PROBLEM TO SOLVE
Output the records below again, precisely as they are written.

[DATASET RECORDS Boundary: Start]

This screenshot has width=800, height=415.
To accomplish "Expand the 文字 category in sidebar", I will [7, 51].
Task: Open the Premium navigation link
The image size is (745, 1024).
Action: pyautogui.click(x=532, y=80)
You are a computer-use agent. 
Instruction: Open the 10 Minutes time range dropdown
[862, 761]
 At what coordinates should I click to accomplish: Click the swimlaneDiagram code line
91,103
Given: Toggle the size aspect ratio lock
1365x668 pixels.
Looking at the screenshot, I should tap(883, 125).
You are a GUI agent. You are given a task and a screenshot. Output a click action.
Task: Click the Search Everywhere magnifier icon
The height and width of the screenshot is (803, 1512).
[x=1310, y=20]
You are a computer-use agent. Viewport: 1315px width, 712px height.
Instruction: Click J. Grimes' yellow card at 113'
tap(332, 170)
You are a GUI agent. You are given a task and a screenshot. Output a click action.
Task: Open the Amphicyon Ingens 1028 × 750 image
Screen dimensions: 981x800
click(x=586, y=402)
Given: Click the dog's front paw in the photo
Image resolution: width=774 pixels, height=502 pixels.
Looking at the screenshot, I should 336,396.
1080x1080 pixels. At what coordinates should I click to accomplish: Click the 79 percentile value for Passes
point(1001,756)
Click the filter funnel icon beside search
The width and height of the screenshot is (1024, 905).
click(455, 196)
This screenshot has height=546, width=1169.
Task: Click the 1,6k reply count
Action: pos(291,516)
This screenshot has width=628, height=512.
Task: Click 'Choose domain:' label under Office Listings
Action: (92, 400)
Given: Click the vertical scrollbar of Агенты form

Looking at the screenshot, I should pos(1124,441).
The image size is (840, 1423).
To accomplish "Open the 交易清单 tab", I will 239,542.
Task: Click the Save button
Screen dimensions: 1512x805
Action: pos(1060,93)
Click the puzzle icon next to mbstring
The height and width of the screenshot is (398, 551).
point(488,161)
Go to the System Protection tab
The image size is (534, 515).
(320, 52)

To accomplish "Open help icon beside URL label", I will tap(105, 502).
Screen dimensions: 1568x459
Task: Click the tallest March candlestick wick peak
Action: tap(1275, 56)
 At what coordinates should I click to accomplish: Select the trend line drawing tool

[DATASET RECORDS Boundary: End]

RESULT OF THIS EXERCISE
This screenshot has width=800, height=415.
To accomplish "Expand the 文字 category in sidebar", I will [7, 51].
Task: Open the Premium navigation link
The image size is (745, 1024).
Action: pyautogui.click(x=532, y=80)
You are a computer-use agent. 
Instruction: Open the 10 Minutes time range dropdown
[862, 761]
 At what coordinates should I click to accomplish: Click the swimlaneDiagram code line
91,103
Given: Toggle the size aspect ratio lock
1365x668 pixels.
Looking at the screenshot, I should tap(883, 125).
You are a GUI agent. You are given a task and a screenshot. Output a click action.
Task: Click the Search Everywhere magnifier icon
The height and width of the screenshot is (803, 1512).
[x=1310, y=20]
You are a computer-use agent. Viewport: 1315px width, 712px height.
Instruction: Click J. Grimes' yellow card at 113'
tap(332, 170)
You are a GUI agent. You are given a task and a screenshot. Output a click action.
Task: Open the Amphicyon Ingens 1028 × 750 image
Screen dimensions: 981x800
click(x=586, y=402)
Given: Click the dog's front paw in the photo
Image resolution: width=774 pixels, height=502 pixels.
Looking at the screenshot, I should 336,396.
1080x1080 pixels. At what coordinates should I click to accomplish: Click the 79 percentile value for Passes
point(1001,756)
Click the filter funnel icon beside search
The width and height of the screenshot is (1024, 905).
click(455, 196)
This screenshot has height=546, width=1169.
Task: Click the 1,6k reply count
Action: pos(291,516)
This screenshot has width=628, height=512.
Task: Click 'Choose domain:' label under Office Listings
Action: (92, 400)
Given: Click the vertical scrollbar of Агенты form

Looking at the screenshot, I should pos(1124,441).
The image size is (840, 1423).
To accomplish "Open the 交易清单 tab", I will 239,542.
Task: Click the Save button
Screen dimensions: 1512x805
Action: pos(1060,93)
Click the puzzle icon next to mbstring
The height and width of the screenshot is (398, 551).
point(488,161)
Go to the System Protection tab
The image size is (534, 515).
(320, 52)

To accomplish "Open help icon beside URL label", I will tap(105, 502).
Screen dimensions: 1568x459
Task: Click the tallest March candlestick wick peak
Action: tap(1275, 56)
 At what coordinates should I click to accomplish: Select the trend line drawing tool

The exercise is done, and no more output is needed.